From a technological perspective, we live in a very interesting, ever-changing world. Major service providers are providing the citizens of this world with new operating systems and accompanying services and applications, such as Google’s Android system, Apple’s iOS and OS X systems, and Microsoft’s Windows 10 system. The built-in technology enables us to digitally explore the world. We can use numerous applications (apps), connect with one another via video and VoIP, work on documents and play games more efficiently and pleasantly. At the same time, we can read the latest news, search our traffic routes by means of elaborate (3D) maps, listen (online by streaming and downloading) to music and watch videos or TV, while we store all kinds of personal and non-personal information in the cloud, on hard disk and SSD. We are able to interact vocally or via text with the operating system and the outside world, using intelligent digital assistants like Cortana in Windows 10, and Siri since iOS 5 and OS X 10, as well as Google Now in Android, iOS, Chrome OS and Windows. In addition, service providers provide more interaction between their systems, applications and services. This is what we get from the major service providers of this world.
Meanwhile, the user of the aforementioned systems, applications and services is increasingly pushed by the major service providers to accept all kinds of updates of the systems, apps, and services. Previously, the user was given the option of installing updates. Now, we are more or less obliged to accept the latest updates. This can lead to significant problems, such as with the Microsoft Anniversary Update for Windows 10. In some cases the update caused severe system failures . This shows how dependent the citizen, industries, companies and the government have become on these technologies. After updating, the user has to check the privacy settings again because they might have changed without notification. This dependency becomes a critical dependency when the government asks us - in some cases even with no other option - to use these technologies in order to interact with the government for e-government purposes, such as online tax administration and non-physical interaction with the government, which is more and more the case in, for instance, Italy and other (European) countries.
In the aforementioned cases of (critical) technological dependency, the European user no longer knows where to turn to. This also leads to a lack of trust, which is harmful for economical and societal relations. In other words, the accountability for the compliance with the European General Data Protection Regulation (GDPR)  of these major service providers is at stake, in particular regarding their large-scale collection of personal and non-personal data of users. In the longer run this could lead to less efficiency than desired and thus more costs for the European society because of non-compliance with the European and domestic privacy legislation.
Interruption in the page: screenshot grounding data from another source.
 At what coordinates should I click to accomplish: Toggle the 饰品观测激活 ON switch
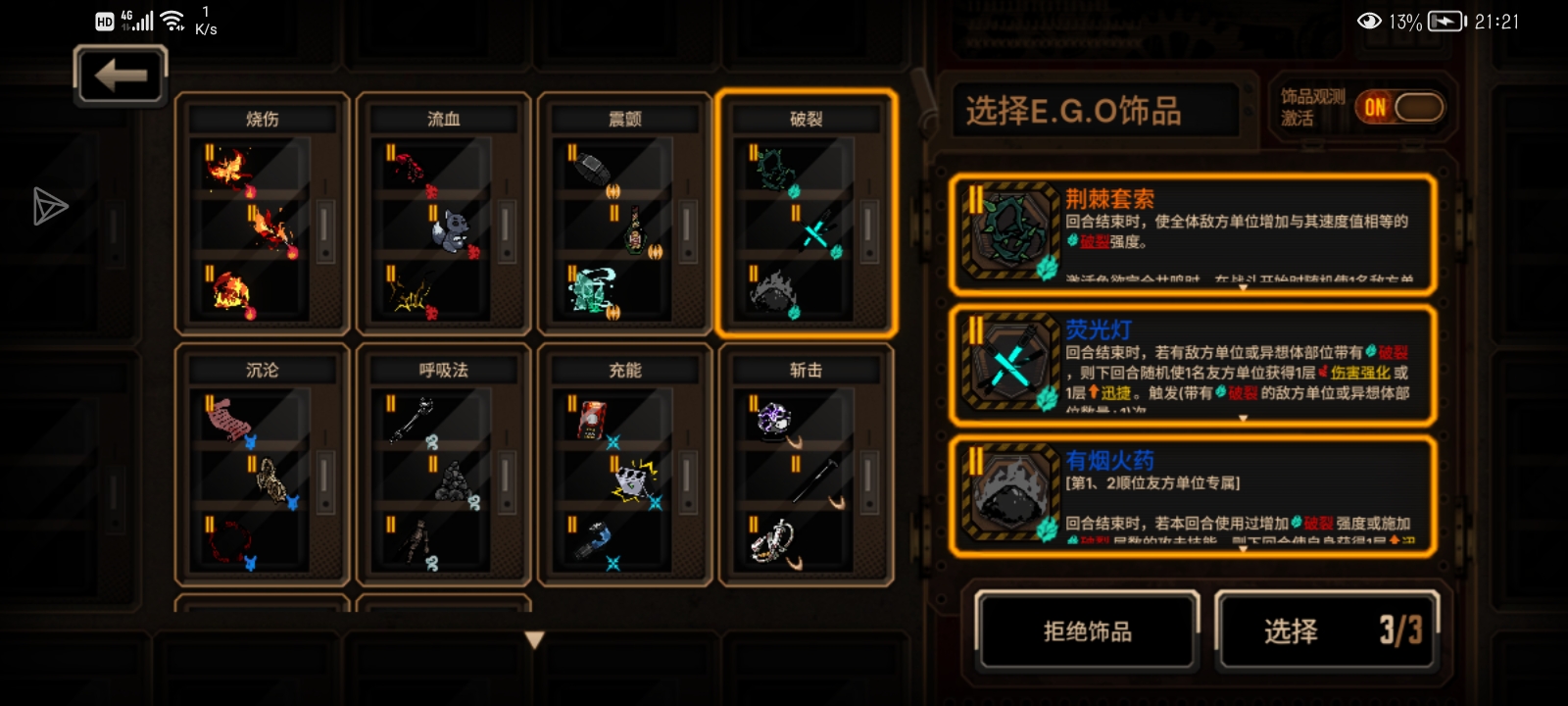(x=1399, y=107)
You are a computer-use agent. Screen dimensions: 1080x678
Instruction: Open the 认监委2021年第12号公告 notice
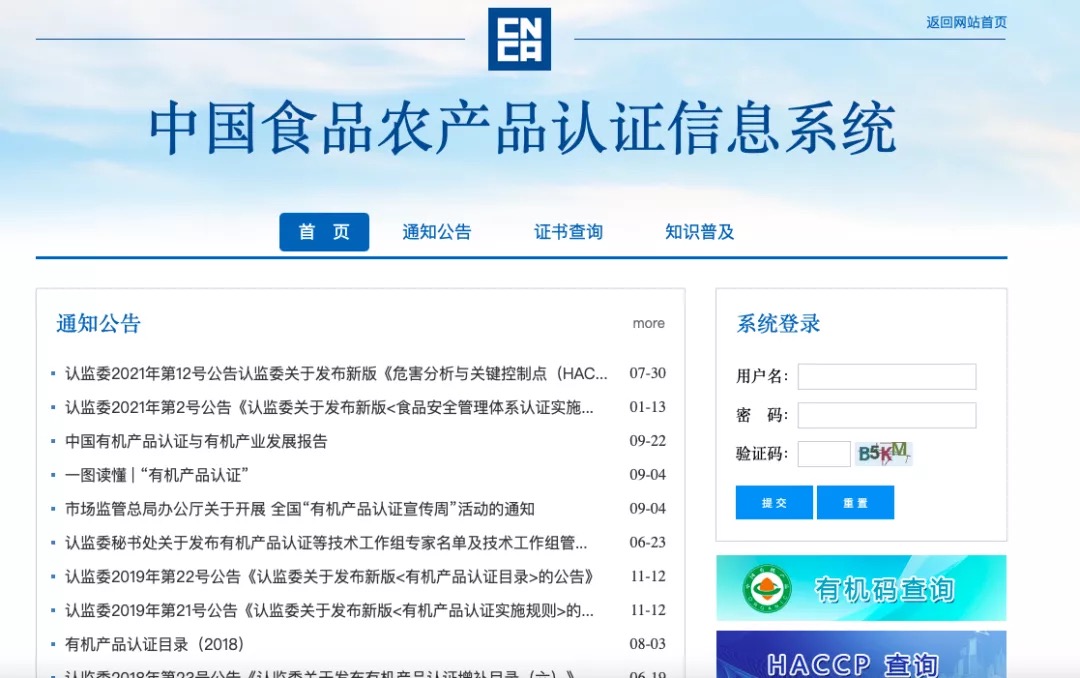point(336,374)
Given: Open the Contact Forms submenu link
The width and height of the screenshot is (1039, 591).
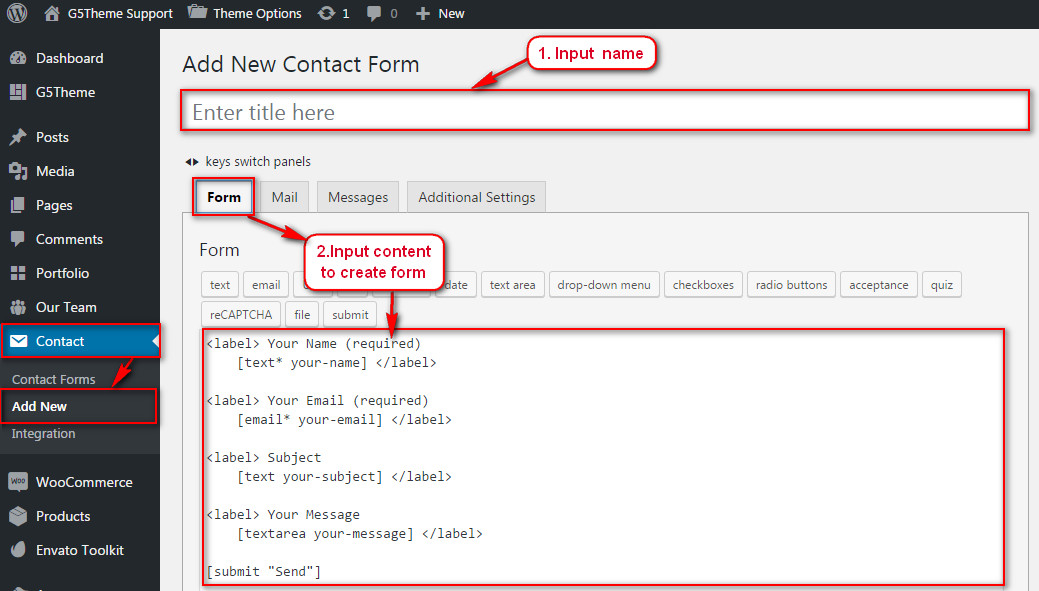Looking at the screenshot, I should 54,379.
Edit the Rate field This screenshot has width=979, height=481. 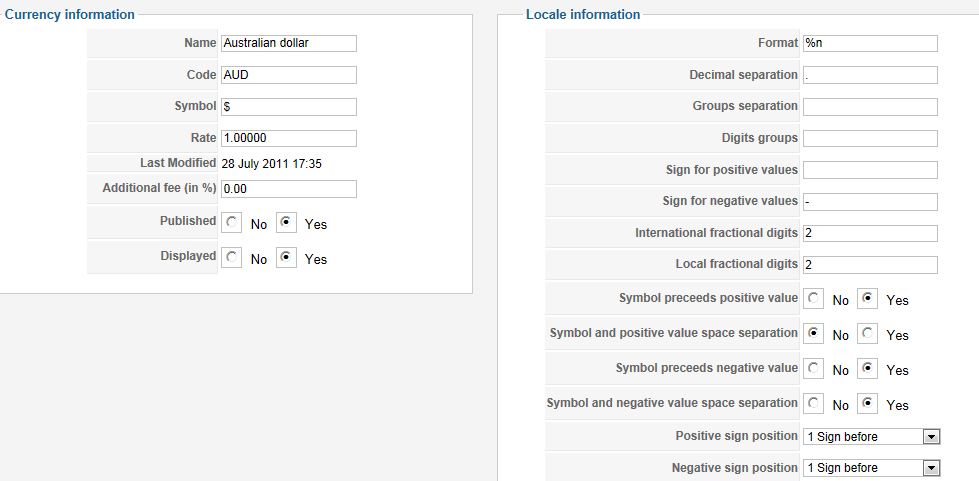click(x=288, y=138)
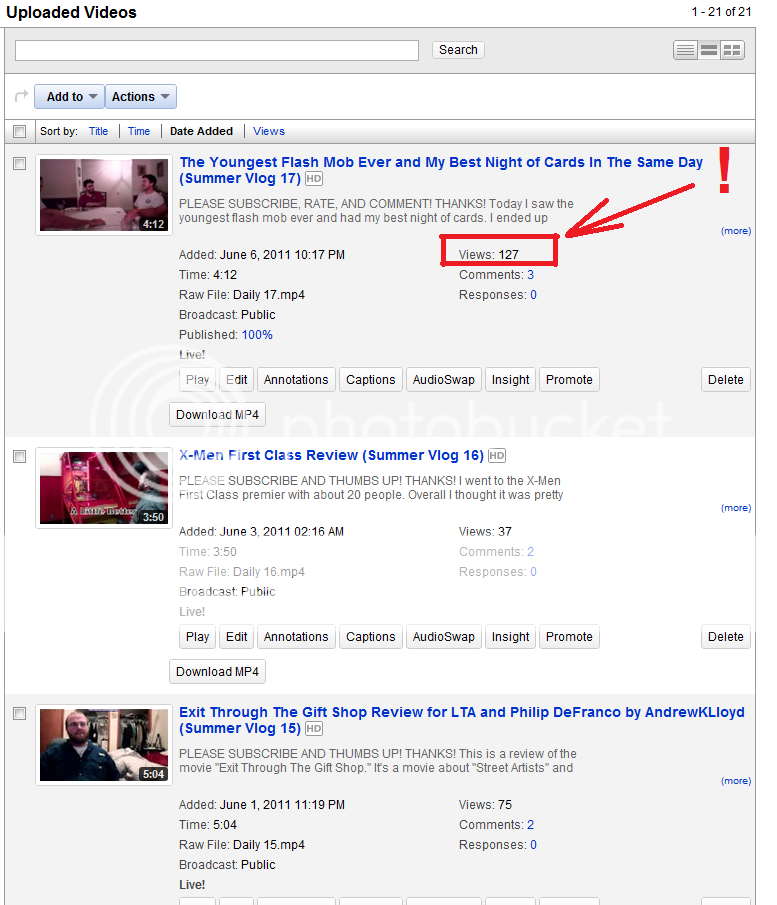Switch to grid view icon
The width and height of the screenshot is (777, 905).
(733, 50)
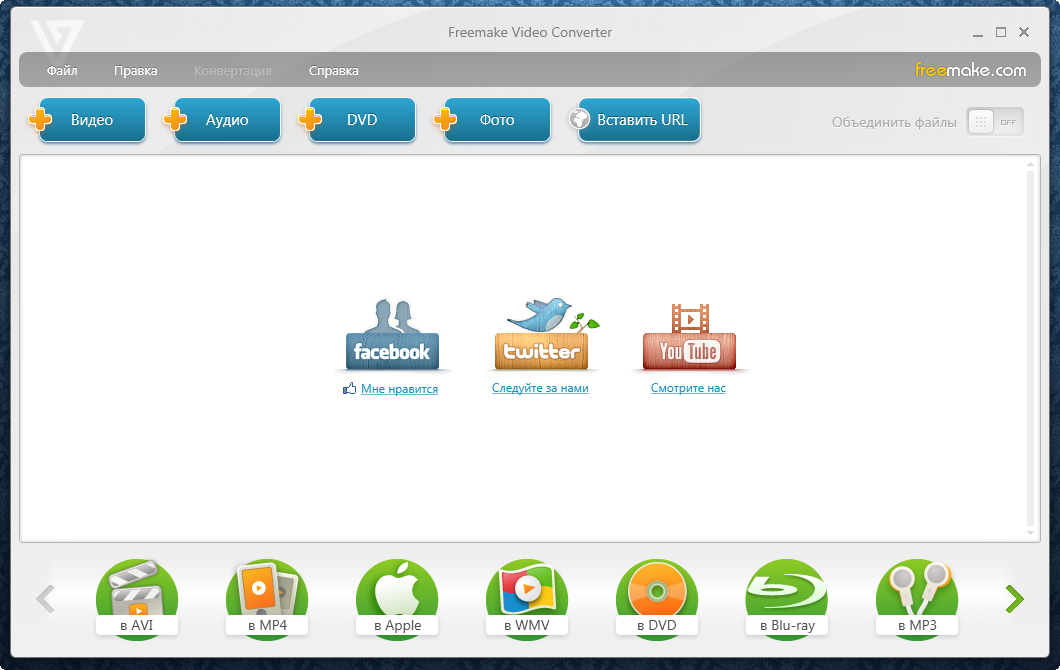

One could summarise the serious concern of CEPIS as follows. There is a growing critical dependency on certain systems, applications and services provided by major service providers and the government in order to interact with the outside world. These major service providers and the government should refrain from unnecessary data collection given this critical technological dependency. At the same time, critical updates should be implemented flawlessly.
The EU has undertaken some action on the excessive collection of personal data by major service providers. The Article 29 Working Party on data protection (also known as G29 or Art. 29 WP) is looking into the matter. The Art. 29 WP is a working party with advisory status which acts independently. It is composed of representatives from all EU Data Protection Authorities, the European Data Protection Supervisor (EDPS), and the European Commission. The working party created a Contact group in order to examine the issue of excessive collection of personal data by major service providers and conduct investigations in the various Member States concerned. At the moment, Microsoft’s Windows 10 is under investigation. The French Data Protection Authority CNIL was the first to present its findings, which can be summarised as follows: irrelevant or excessive data is collected that is not necessary for the operation of the service, there is a lack of security regarding user data in the Windows Store, there is a lack of individual consent regarding targeted advertising, there is a lack of information about cookies and no default option to block cookies for advertising, and - at the time of the investigation - data was still being transferred to the USA without a proper legal basis. On the basis of its findings the Chair of CNIL issued a formal notice to Microsoft in July 2016 to comply with the French Data Protection Act within three months. If the serious data protection breaches continue, a sanction might be issued by CNIL against the company  .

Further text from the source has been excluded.